• [Reading text]
____

As far as the Imizol goes, it can have some unpleasant side effects. There are plenty of dogs who get treated and do just fine, but there are some that have problems so be aware of what the side effects are. In general, I would say there's good enough reason not to treat unless you think your dog truly is infected, but if you know he is, the risks of the meds certainly don't outweigh the dangers of not treating. Babesia can be life-threatening if left untreated.

 

I would recommend doing the treatment when he's feeling good, not in one of his bad periods. That may make the treatment easier on him.

he came out of kansas and there was a few dogs from his haul that ended up with babesia... we had everything confermed by prototeck lab in arizona we send the sample from canada to them. we had a good idea what he had before the test, a friend of ours has has 2 dogs with the same issue and she pointed it out to us beore we had him tested.

 

I assumed that you used Protatek. Unfortunately there are some problems inherent with titer testing in general, and with Protatek in particular. Protatek is rumored to have unreliable results (ie. false positives) with their titer testing. One of the vets that is heavily involved in the GH community advocates against using them at this point. Protatek also doesn't even recommend treatment when the titre is 1:160 because a titer at that level or lower only indicates the presence of antibodies (in other words, the dog was exposed to it at some point and developed antibodies in response but does not have an active infection). Straight from Protatek's document on treatment of Babesia: Positive result 1:80- 1:160 - A positive result means that the specimen was found positive for antibodies to Babesia canis at a titer of 1:80 or 1:160. Treatment is not recommended for a titer of this level. It is recommended that the specimen be rechecked in 6 months. You also don't have a way, with a titre that low, of rechecking to see if you've cleared it out after treatment by redoing the titer.

____

• [Extracted information]
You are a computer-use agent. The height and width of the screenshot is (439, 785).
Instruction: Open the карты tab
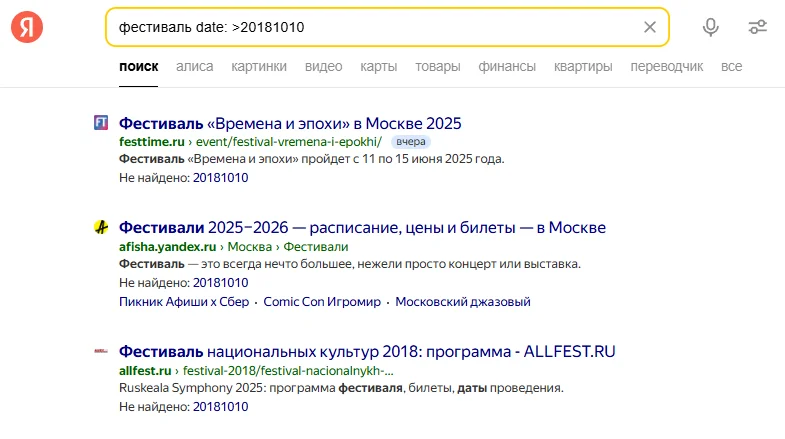pos(379,67)
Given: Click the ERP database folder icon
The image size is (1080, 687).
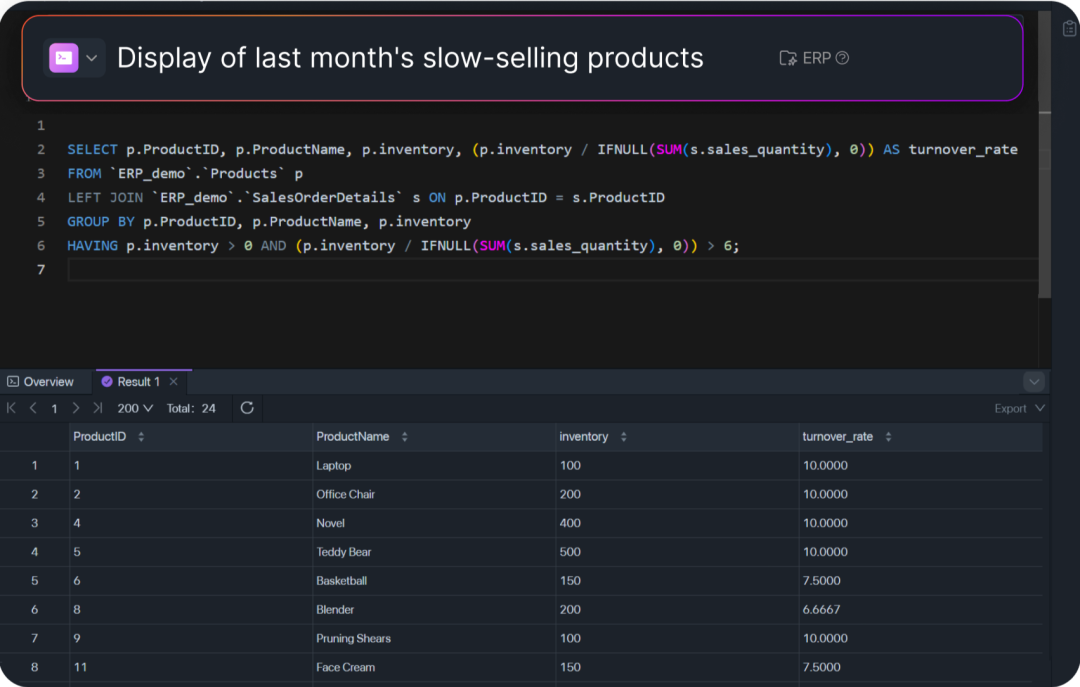Looking at the screenshot, I should point(788,58).
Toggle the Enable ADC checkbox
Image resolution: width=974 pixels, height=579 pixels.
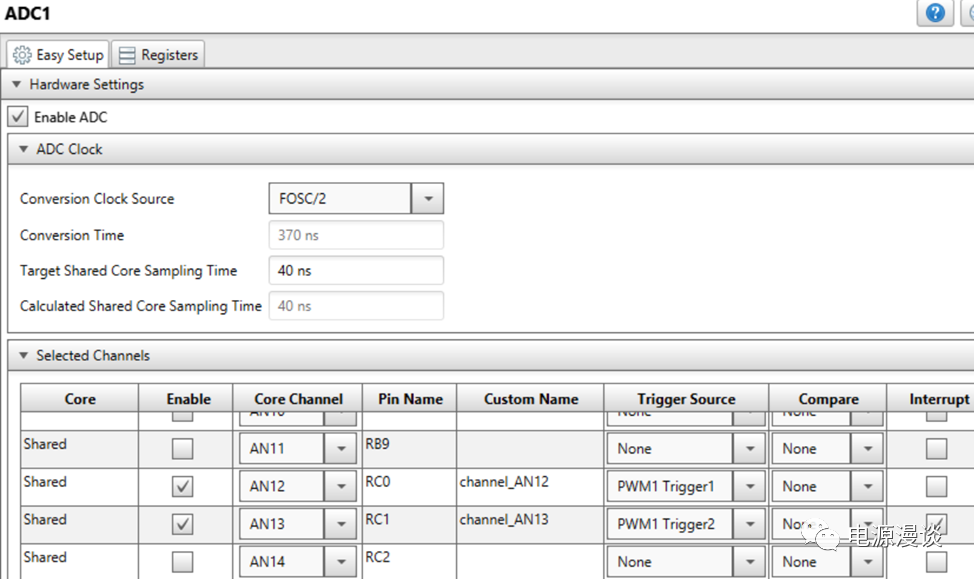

____

• [Check your understanding]
a) Which places does the Babesia discussion name? List all of them.
b) Could you pick up the Babesia discussion after its last sentence and carry it on?

• [Outputs by task]
a) kansas, arizona, canada

b)
 

Like I said, if my dog had that titer, but were symptomatic (especially if he also had a low RBC count indicating anemia; you haven't told us if you've run blood work and if so, what the results were), I would treat. But I would also consider getting the PCR test from NC state to confirm the diagnosis just for peace of mind. Of course, it's an added expense and PCR can reportedly give a false negative so there are no guarantees.

 

I'm just telling you my thoughts, I thought you were looking to have all of the information as you proceed. I wasn't in any way suggesting your dog doesn't have it or that you shouldn't treat, I think I said quite the opposite.

 

Good luck. I hope your dog is feeling better soon.

 

 

gallery_12662_3351_862.jpg

Jen, CPDT-KA with Zuri, lab in a greyhound suit, Violet, formerly known as Faith, Skye, the permanent puppy, Cisco, resident cat, and my baby girl Neyla, forever in my heart

"The great thing about science is that you're free to disagree with it, but you'll be wrong."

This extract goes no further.